On 23 March 2022, the Commission adopted the State aid Temporary Crisis Framework to enable Member States to act quickly and effectively in adopting aid measures in favour of companies affected by the considerable economic uncertainties, the disruption to trade flows and supply chains, and the exceptionally sharp and unexpected price rises that have caused serious disruption to the economies of all Member States across a wide range of economic sectors. It was due to run until 31 December 2022.

On 9 March 2023, the Commission amended this temporary framework to extend the categories of aid covered and to extend part of the temporary crisis framework until 31 December 2023, while introducing new measures until 31 December 2025. Within this framework, the Commission's aim was to encourage State support measures in sectors essential to the transition to a net-zero-emissions economy, in line with the Green Pact's industrial plan.

According to the Commission, the summer 2023 economic forecasts show that energy markets appear to have stabilised, the risks of energy supply shortages have diminished and the EU economy continues to grow, albeit at a slower pace.

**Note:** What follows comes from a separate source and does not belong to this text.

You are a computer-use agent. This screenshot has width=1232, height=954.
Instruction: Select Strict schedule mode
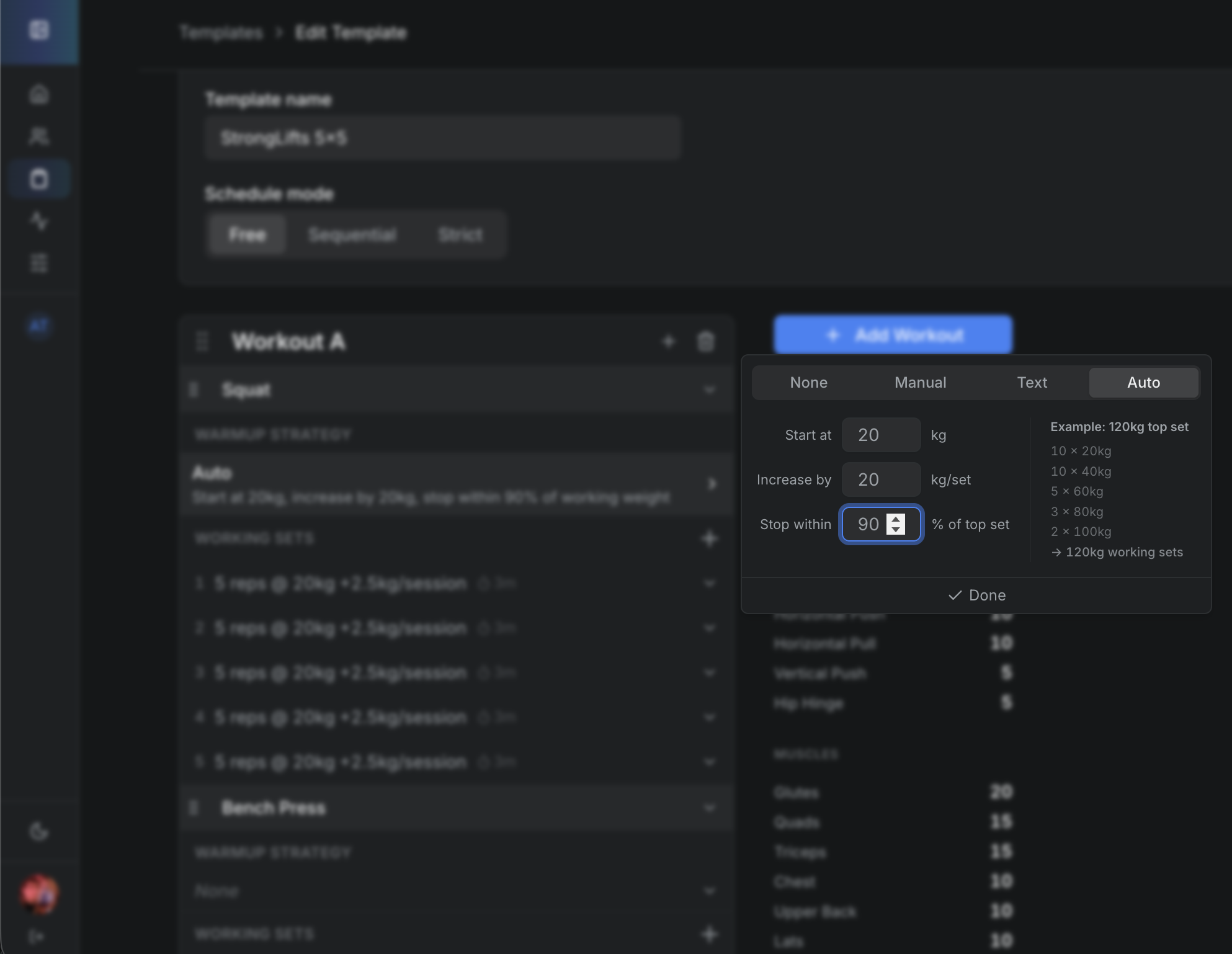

However, the Commission has noted that geopolitical tensions in the Middle East and Russia's war against Ukraine continue to present risks to energy supply and price stability and remain a source of uncertainty.

Therefore, in this geopolitical context, the Commission has proposed extending until 31 March 2024 certain provisions that allow Member States to continue granting limited amounts of aid and aid for high energy prices to ensure that companies still affected by the crisis receive the necessary support during the next winter heating period.

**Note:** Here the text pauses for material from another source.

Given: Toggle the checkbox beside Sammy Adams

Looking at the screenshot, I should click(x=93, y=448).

The other sections of the Framework will not be extended and are due to expire on 31 December 2023. The proposal does not affect the provisions of the Framework that allow Member States to provide additional support to accelerate the investments needed to achieve "net zero" targets, which remain in place until the end of 2025.

On 20 November 2023, following feedback from Member States in a survey and consultation (conducted on 20 July and 6 November 2023 respectively) on its draft proposal, the Commission adopted the amendment to the State aid Temporary crisis and Transition Framework that allows Member States to grant:

  1. limited amounts of aid (section 2.1 of the Framework): this section will be extended by six months, until 30 June 2024. The ceilings for limited amounts of aid are raised to cover the winter heating period: from €250,000 to €280,000 for the agriculture sector, from €300,000 to €335,000 for the fisheries and aquaculture sectors, and from €2 million to €2.25 million for all other sectors;
  2. aid to compensate for high energy prices (section 2.4 of the guidelines): this section will also be extended by six months and will continue to apply until 30 June 2024. Under this section, Member States can only continue to provide support by covering part of the additional energy costs if energy prices significantly exceed pre-crisis levels.

The Commission will monitor developments in the economic situation and is ready to respond swiftly in the event of a new crisis. At present, it has no plans to consult Member States again on the crisis-specific instruments provided by the Temporary Crisis and Transition Framework, which will be phased out on 30 June 2024.